Managers Battle Market Pessimism

 

Location: Tacoma
Author: Jordan McKerney
Date: Thursday, September 23, 2010

According to the most recent quarterly survey of U.S. investment managers conducted by Russell Investments, managers appear ready to put the “risk trade” back on despite the fact that the markets have been weighed down by slowing economic data. Over half (57 percent) of professional money managers responding to the latest Investment Manager Outlook now believe the market to be undervalued, the second-highest percentage in survey history and the highest since the March 2009 survey. Only 7 percent of managers believe the markets are overvalued.

“Managers are positioning themselves for economic growth. Their sector preferences align with their view that over the next year capital spending will be a significant component of a slow-growth recovery”

“With more conviction than at any point since the depths of the global credit crisis, the managers now believe the market to be undervalued but are far from expecting the same kind of surge that followed the market bottom of March 2009,” said Mark Eibel, director, Client Investment Strategies at Russell Investments. “Even still, optimism within a framework of diminished expectations is still optimism, and the most positive managers may be holding out hope that a tidal change is beginning to gather momentum, one built on strong corporate earnings and a recovering economy.”

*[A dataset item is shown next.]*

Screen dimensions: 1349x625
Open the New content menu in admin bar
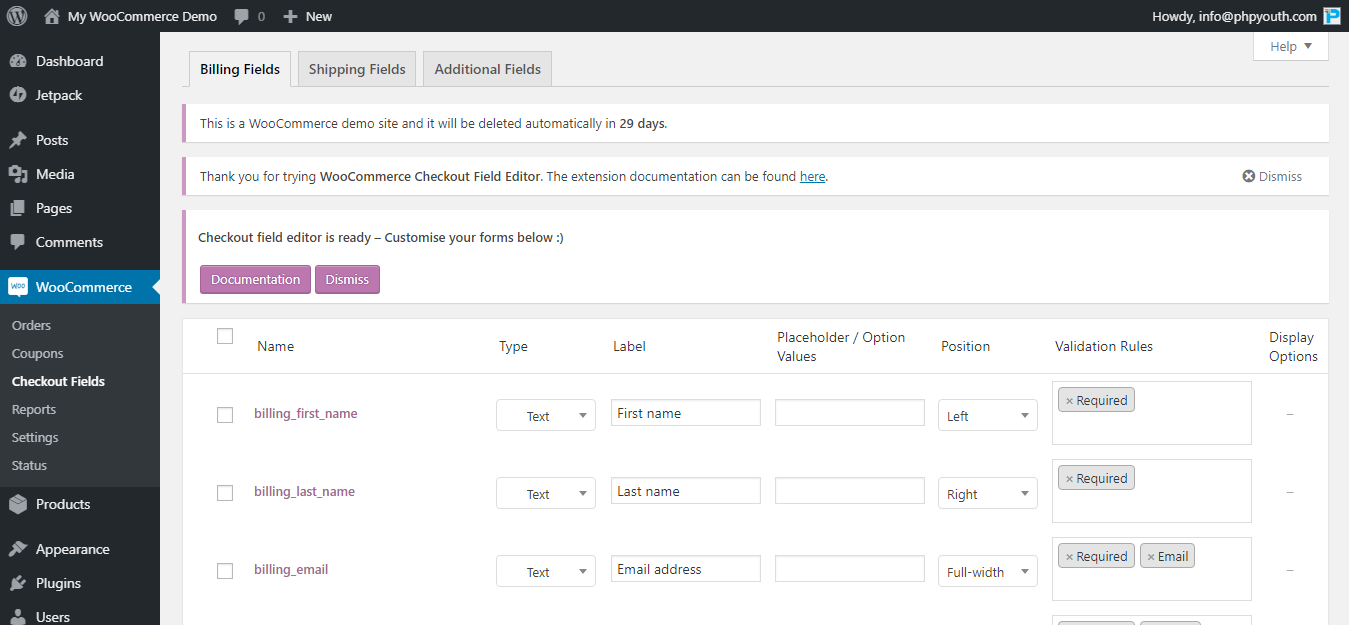[x=306, y=15]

According to the survey, professional money managers are looking to business spending to drive economic growth. Nearly half of managers surveyed (49 percent) expect capital spending on equipment and construction will be the type of expenditure most likely to drive economic growth in the U.S. over the next 12 months. Eighteen (18) percent of managers point to government spending and investment as the main driver, and 15 percent believe personal consumption will play that role. Only 9 percent of managers anticipate that the economy will not experience growth over the next 12 months.

“It is interesting that only a small percentage of investment managers responding to the survey believe the economy will not grow at all, which is a bit at odds with the broad speculation around a looming double-dip recession,” said Eibel. “Uncertainty led many businesses to delay expenditures in 2008 and 2009, but the managers now expect that spending to come. The question that remains is how robust the spending will be.”

Russell’s Investment Manager Outlook is an ongoing survey intended to generate a meaningful snapshot of investment manager sentiment each quarter. For the current installment of the survey, Russell collected the opinions of senior-level investment decision makers at U.S. large cap and small cap equity investment managers, as well as at U.S. fixed income investment managers. Nearly 170 managers participated in this survey.

Additional findings from the Investment Manager Outlook include:

Manager bullishness grows most strongly for energy sector and materials and processing sector

In the latest survey, technology maintained its long-running position as the most preferred sector at 69 percent bullishness, followed by energy and then materials and processing, at 51 percent and 48 percent respectively. Both energy and materials and processing saw an 8 percentage point increase in bullish sentiment from the June 2010 survey.

“Managers are positioning themselves for economic growth. Their sector preferences align with their view that over the next year capital spending will be a significant component of a slow-growth recovery,” said Eibel. “Where bullishness for the consumer discretionary sector dropped 17 percentage points from last quarter to 30 percent, traditionally pro-cyclical sectors like technology, energy, and materials and processing are in favor.”

Manager bullishness for the health care sector also dropped notably from the last iteration of the quarterly survey. Forty-eight (48) percent of managers were bullish on health care in the latest survey, down from 60 percent in June 2010 and 63 percent in March 2010.

Emerging markets and international developed markets reasserting dominance

Managers’ turn to the risk trade was also reflected in several notable shifts in asset class sentiment. Bullishness for emerging market equities rose 10 percentage points from the last survey to 71 percent. Only 12 percent of managers surveyed were bearish on emerging market equities, an all-time low for the survey. While manager bullishness for non-U.S. (developed market) equities rose 18 percentage points from June 2010 to 52 percent, this measure of optimism is still down from 63 percent one year ago.

“Managers and the markets wavered when crisis hit the eurozone, but better news out of Europe appears to have strengthened manager bullishness for non-U.S. developed markets,” said Eibel.